* 所示数据:

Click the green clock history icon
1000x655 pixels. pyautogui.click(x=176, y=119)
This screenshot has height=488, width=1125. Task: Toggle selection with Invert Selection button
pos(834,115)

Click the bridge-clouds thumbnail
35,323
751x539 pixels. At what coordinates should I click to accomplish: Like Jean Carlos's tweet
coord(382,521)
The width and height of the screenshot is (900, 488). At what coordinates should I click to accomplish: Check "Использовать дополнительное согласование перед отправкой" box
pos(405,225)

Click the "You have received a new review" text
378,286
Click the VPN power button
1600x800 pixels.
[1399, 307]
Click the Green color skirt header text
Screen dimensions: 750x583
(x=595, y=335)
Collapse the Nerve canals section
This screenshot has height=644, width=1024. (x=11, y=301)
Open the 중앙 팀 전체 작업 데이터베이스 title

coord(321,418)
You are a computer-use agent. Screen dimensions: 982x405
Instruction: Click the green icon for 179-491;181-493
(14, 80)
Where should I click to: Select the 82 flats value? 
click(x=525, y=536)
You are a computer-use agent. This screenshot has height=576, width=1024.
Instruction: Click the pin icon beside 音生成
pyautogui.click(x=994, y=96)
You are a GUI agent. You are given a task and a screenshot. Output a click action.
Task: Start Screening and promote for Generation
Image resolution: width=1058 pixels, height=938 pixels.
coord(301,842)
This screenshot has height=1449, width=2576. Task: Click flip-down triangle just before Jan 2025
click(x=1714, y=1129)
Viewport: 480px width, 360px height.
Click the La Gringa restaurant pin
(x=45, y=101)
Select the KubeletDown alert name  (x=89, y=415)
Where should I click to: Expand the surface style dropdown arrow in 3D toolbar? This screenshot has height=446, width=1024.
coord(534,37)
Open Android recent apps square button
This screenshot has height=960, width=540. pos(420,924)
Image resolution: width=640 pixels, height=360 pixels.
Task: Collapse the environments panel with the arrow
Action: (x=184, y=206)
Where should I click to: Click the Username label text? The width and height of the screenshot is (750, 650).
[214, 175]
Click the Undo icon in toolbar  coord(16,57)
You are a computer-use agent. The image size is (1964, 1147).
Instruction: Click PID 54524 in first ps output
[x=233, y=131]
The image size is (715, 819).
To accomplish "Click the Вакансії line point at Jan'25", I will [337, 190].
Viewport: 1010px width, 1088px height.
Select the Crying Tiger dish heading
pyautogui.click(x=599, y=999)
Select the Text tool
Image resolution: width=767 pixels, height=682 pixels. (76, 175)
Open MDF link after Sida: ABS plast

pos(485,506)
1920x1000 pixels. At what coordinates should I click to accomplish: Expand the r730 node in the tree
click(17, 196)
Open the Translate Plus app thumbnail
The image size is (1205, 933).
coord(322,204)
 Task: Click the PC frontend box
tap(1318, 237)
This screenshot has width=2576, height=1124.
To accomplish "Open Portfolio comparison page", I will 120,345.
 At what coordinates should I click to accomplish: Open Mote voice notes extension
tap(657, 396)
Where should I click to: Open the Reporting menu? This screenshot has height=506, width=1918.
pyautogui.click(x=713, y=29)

* 任务要求: 将以上全部条目逐行改写为编号列表，略去空行。

* 练习结果:
1. Click the green clock history icon
2. 1000x655 pixels. pyautogui.click(x=176, y=119)
3. This screenshot has height=488, width=1125. Task: Toggle selection with Invert Selection button
4. pos(834,115)
5. Click the bridge-clouds thumbnail
6. 35,323
7. 751x539 pixels. At what coordinates should I click to accomplish: Like Jean Carlos's tweet
8. coord(382,521)
9. The width and height of the screenshot is (900, 488). At what coordinates should I click to accomplish: Check "Использовать дополнительное согласование перед отправкой" box
10. pos(405,225)
11. Click the "You have received a new review" text
12. 378,286
13. Click the VPN power button
14. 1600x800 pixels.
15. [1399, 307]
16. Click the Green color skirt header text
17. Screen dimensions: 750x583
18. (x=595, y=335)
19. Collapse the Nerve canals section
20. This screenshot has height=644, width=1024. (x=11, y=301)
21. Open the 중앙 팀 전체 작업 데이터베이스 title
22. coord(321,418)
23. You are a computer-use agent. Screen dimensions: 982x405
24. Instruction: Click the green icon for 179-491;181-493
25. (14, 80)
26. Where should I click to: Select the 82 flats value? 
27. click(x=525, y=536)
28. You are a computer-use agent. This screenshot has height=576, width=1024.
29. Instruction: Click the pin icon beside 音生成
30. pyautogui.click(x=994, y=96)
31. You are a GUI agent. You are given a task and a screenshot. Output a click action.
32. Task: Start Screening and promote for Generation
33. Image resolution: width=1058 pixels, height=938 pixels.
34. coord(301,842)
35. This screenshot has height=1449, width=2576. Task: Click flip-down triangle just before Jan 2025
36. click(x=1714, y=1129)
37. Viewport: 480px width, 360px height.
38. Click the La Gringa restaurant pin
39. (x=45, y=101)
40. Select the KubeletDown alert name  (x=89, y=415)
41. Where should I click to: Expand the surface style dropdown arrow in 3D toolbar? This screenshot has height=446, width=1024.
42. coord(534,37)
43. Open Android recent apps square button
44. This screenshot has height=960, width=540. pos(420,924)
45. Image resolution: width=640 pixels, height=360 pixels.
46. Task: Collapse the environments panel with the arrow
47. Action: (x=184, y=206)
48. Where should I click to: Click the Username label text? The width and height of the screenshot is (750, 650).
49. [214, 175]
50. Click the Undo icon in toolbar  coord(16,57)
51. You are a computer-use agent. The image size is (1964, 1147).
52. Instruction: Click PID 54524 in first ps output
53. [x=233, y=131]
54. The image size is (715, 819).
55. To accomplish "Click the Вакансії line point at Jan'25", I will [337, 190].
56. Viewport: 1010px width, 1088px height.
57. Select the Crying Tiger dish heading
58. pyautogui.click(x=599, y=999)
59. Select the Text tool
60. Image resolution: width=767 pixels, height=682 pixels. (76, 175)
61. Open MDF link after Sida: ABS plast
62. pos(485,506)
63. 1920x1000 pixels. At what coordinates should I click to accomplish: Expand the r730 node in the tree
64. click(17, 196)
65. Open the Translate Plus app thumbnail
66. The image size is (1205, 933).
67. coord(322,204)
68.  Task: Click the PC frontend box
69. tap(1318, 237)
70. This screenshot has width=2576, height=1124.
71. To accomplish "Open Portfolio comparison page", I will 120,345.
72.  At what coordinates should I click to accomplish: Open Mote voice notes extension
73. tap(657, 396)
74. Where should I click to: Open the Reporting menu? This screenshot has height=506, width=1918.
75. pyautogui.click(x=713, y=29)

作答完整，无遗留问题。